I think it was 12, 13 years old. And, uh, yeah, what, what an experience, but I will never hear a Jimmy Buffett song. anywhere, at any point, uh, without, you know, thinking like the, there’s a whole connotation. I don’t even know that I could possibly describe it, but certainly the memory of, of where I was for that first concert as well.

Is there one that jumps out to you? Like– 

Harold Klett: You know, it’s, it’s funny that you say that, because I was going to say Jimmy Buffett.

Jeff Williams: I figured you kind of were, yeah. 

Harold Klett: I’m sort of, I’m sort of a parrot head at large, so, um, it, well, it’s interesting, so back to the, the drums piece, so, you know, me and I, I have two friends of mine I’ve been friends with since kindergarten, and, uh, we all had drum sets, so we all aspired to be drummers.

Jeff Williams: A whole menace. You were like a gang in your neighborhood.

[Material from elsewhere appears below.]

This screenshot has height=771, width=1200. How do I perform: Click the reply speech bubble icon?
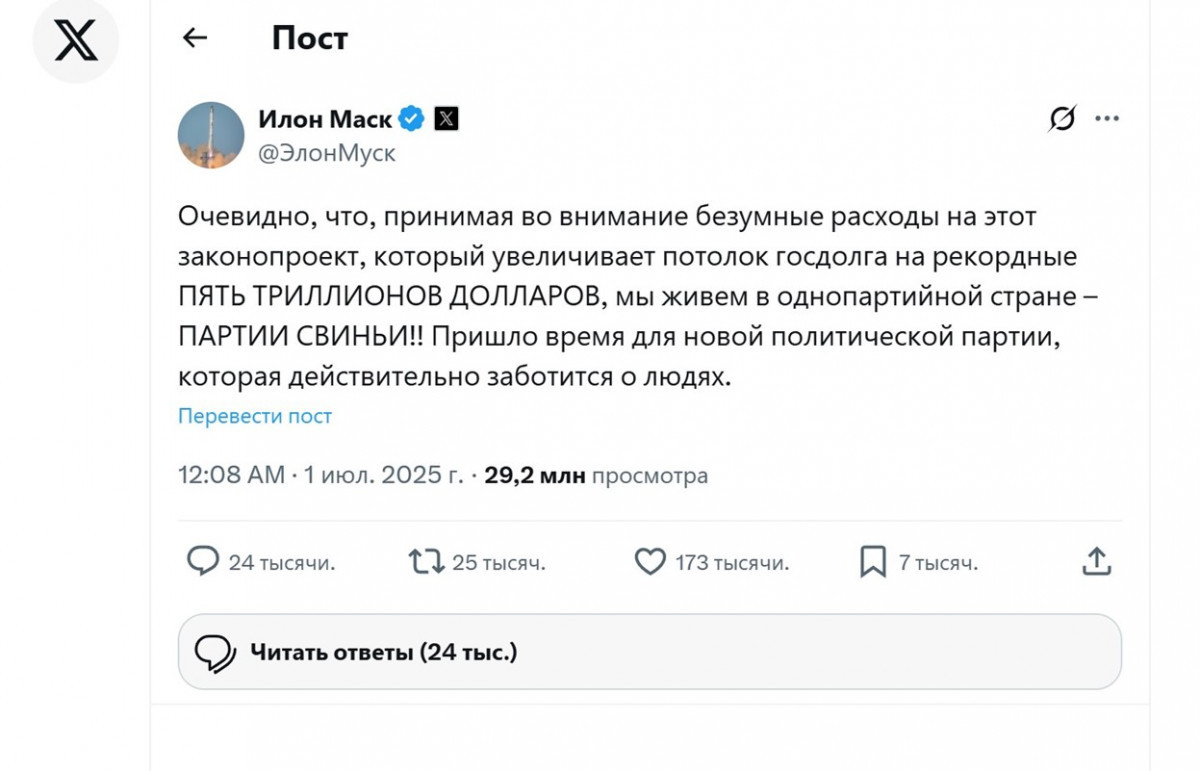(x=203, y=562)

Harold Klett: Oh, we were all going to be Neil Peart from Rush. Yeah, of course, yeah. And, uh, and, uh, actually the one that actually is, is actually playing in a band and, and, and goes and does gigs all the time is a huge parrot head. And, uh, and you know, I’ve been a big Jimmy Buffett fan and remember the concerts that we’d go to, particularly my first one, right, tailgating in the parking lot and all the good things that come with that.

And so, uh, you know, a couple of memories there. He’s a huge parrot head, you know, reminds me of my friends, but also Jimmy Buffett. That and you know, vacationing on the beach, which is never a bad thing. 

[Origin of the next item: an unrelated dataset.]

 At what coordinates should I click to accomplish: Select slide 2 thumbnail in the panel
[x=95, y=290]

Jeff Williams: Yeah, what a guy, huh? He he I think he did that for a lot of us. Well Harold, um, we’re thrilled to have you man.

We’re lucky um thrilled to get a chance to work with you on a daily basis and uh, I know the team is Thrilled that you’re here and that you bring the experience that you do. Can’t thank you enough for joining me, man. I hope that, um, all of the listeners that it’s applicable to, whether customers or prospects that will become customers, get a chance to, to work with you, uh, and benefit from your expertise, but thanks for joining me, man.

I really appreciate it. 

Harold Klett: Thanks for having me on like, and I really appreciate you know, the time, but I, you know, my first three months, like I said, coming up to that three month anniversary and it, and, uh, it’s, it’s, it’s everything kind of expected it to be. So I’m really excited to be working with the team, love the clients, love the team, you know, the culture is great.

So looking forward to great things. 

Jeff Williams: Awesome, man. Thanks again.